Ireland’s 2012 Budget-Deficit Target in Reach, Central Bank Says
Ireland’s central bank said that the government should meet a 2012 budget-deficit target as it raised its growth forecast and said a slump in domestic demand may bottom out next year.
“Fiscal developments have remained broadly on track,” the central bank said in its Quarterly Bulletin published in Dublin today. “A gradual moderation in the contraction in domestic demand is forecast for this year with activity in the domestic economy gradually bottoming out during the course of 2013.”
Ireland returned to the bond market last week with the sale of 4.2 billion euros ($5.2 billion) of new securities. While the external environment remains “very challenging,” the central bank said there is some evidence that Ireland is decoupling from other peripheral nations in the euro area. Ireland aims to narrow its deficit to 8.6 percent of output this year in line with its bailout program.
Gross domestic product will rise 0.7 percent this year, the central bank said, compared with its April forecast for 0.5 percent. The economy will grow 1.9 percent next year, compared with a 2.1 percent forecast in April. Ireland’s Finance Ministry also forecasts 0.7 percent expansion in 2012.
Ireland’s economy returned to growth for the first time in four years in 2011, expanding by 1.4 percent. Still, it shrank 1.1 percent in the first quarter.
Ireland’s bid to avoid a second bailout from 2013 improved after euro-area policy makers opened the door in June to recapitalizing banks directly with the European Stability Mechanism, instead of through the government.
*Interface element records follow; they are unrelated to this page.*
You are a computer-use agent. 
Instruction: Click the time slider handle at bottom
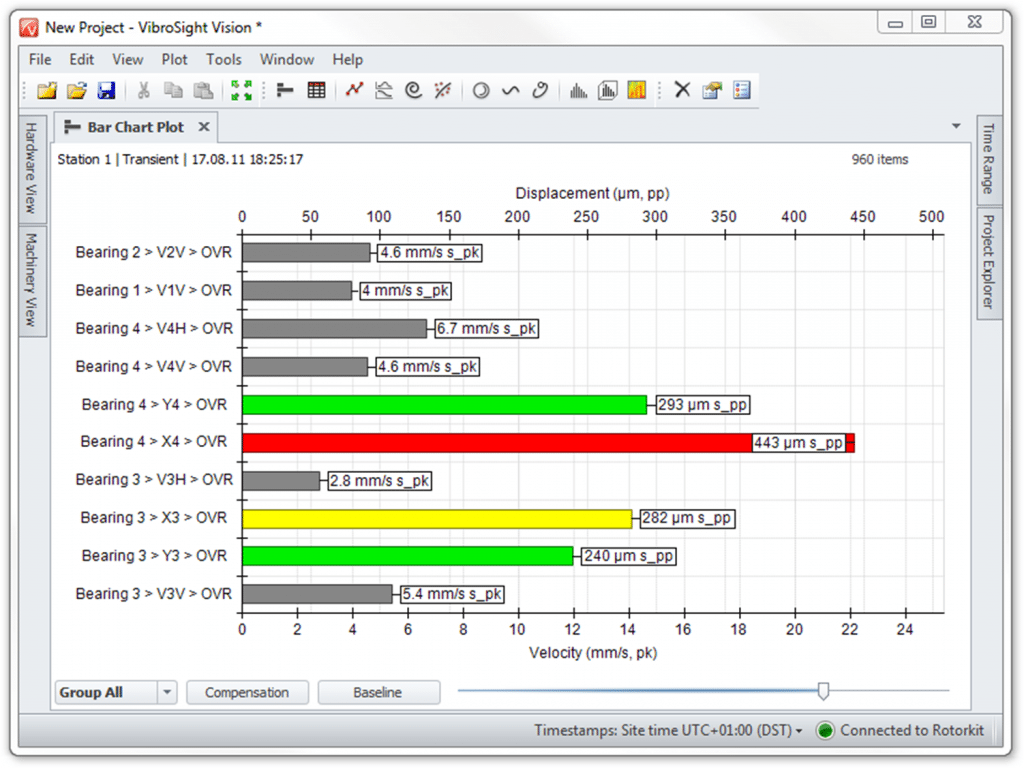point(823,690)
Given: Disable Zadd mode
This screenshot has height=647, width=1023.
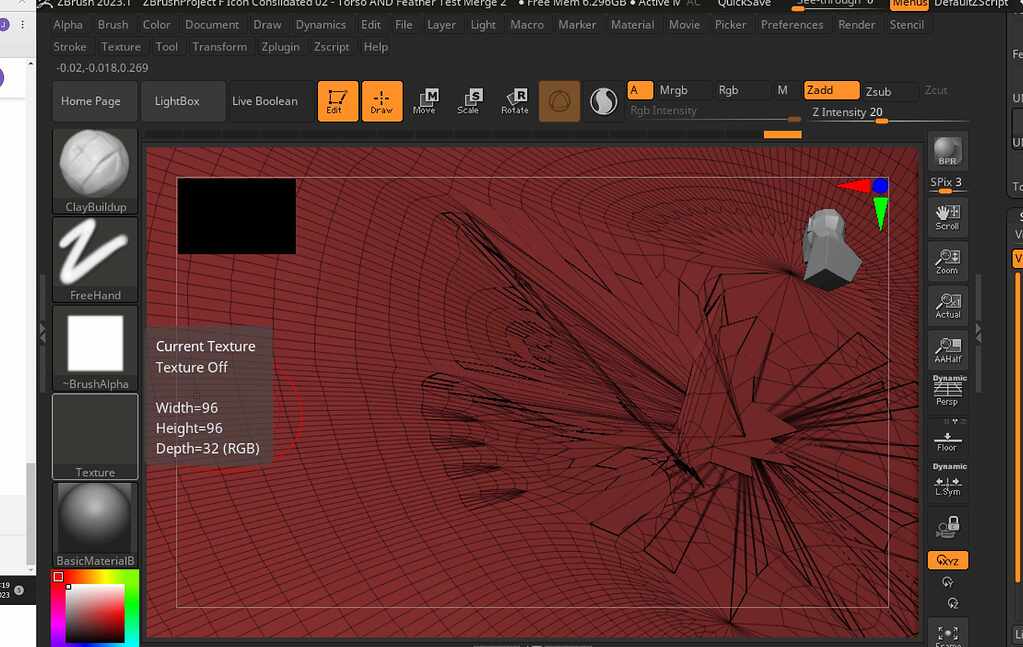Looking at the screenshot, I should click(831, 90).

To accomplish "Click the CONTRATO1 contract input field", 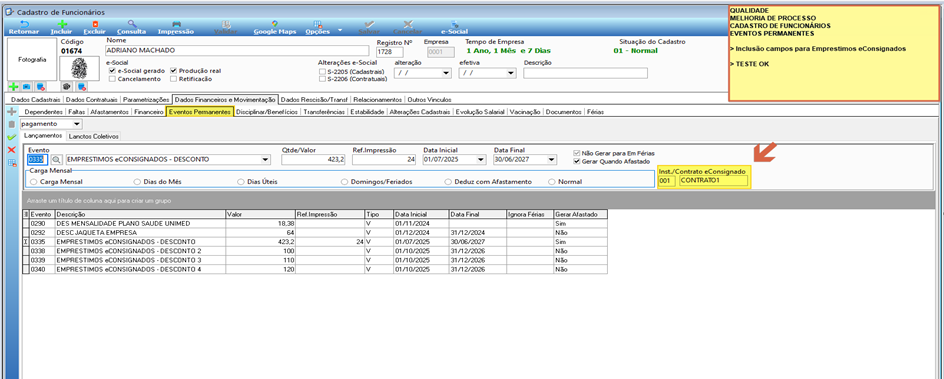I will [x=713, y=181].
Prime Minister Enda Kenny said he will seek the “maximum benefit” in talks with European partners to reduce the burden of the country’s 64 billion-euro bailout of its banks.
While the negotiations “may in time reduce the effort needed to reduce the national debt to a sustainable level over the medium term, it does not remove the urgency of bringing revenues and expenditure into broad balance,” the central bank said. “In particular, it is vital to ensure that the deficit reduction targeted for this year, and subsequent years, is solidly achieved.”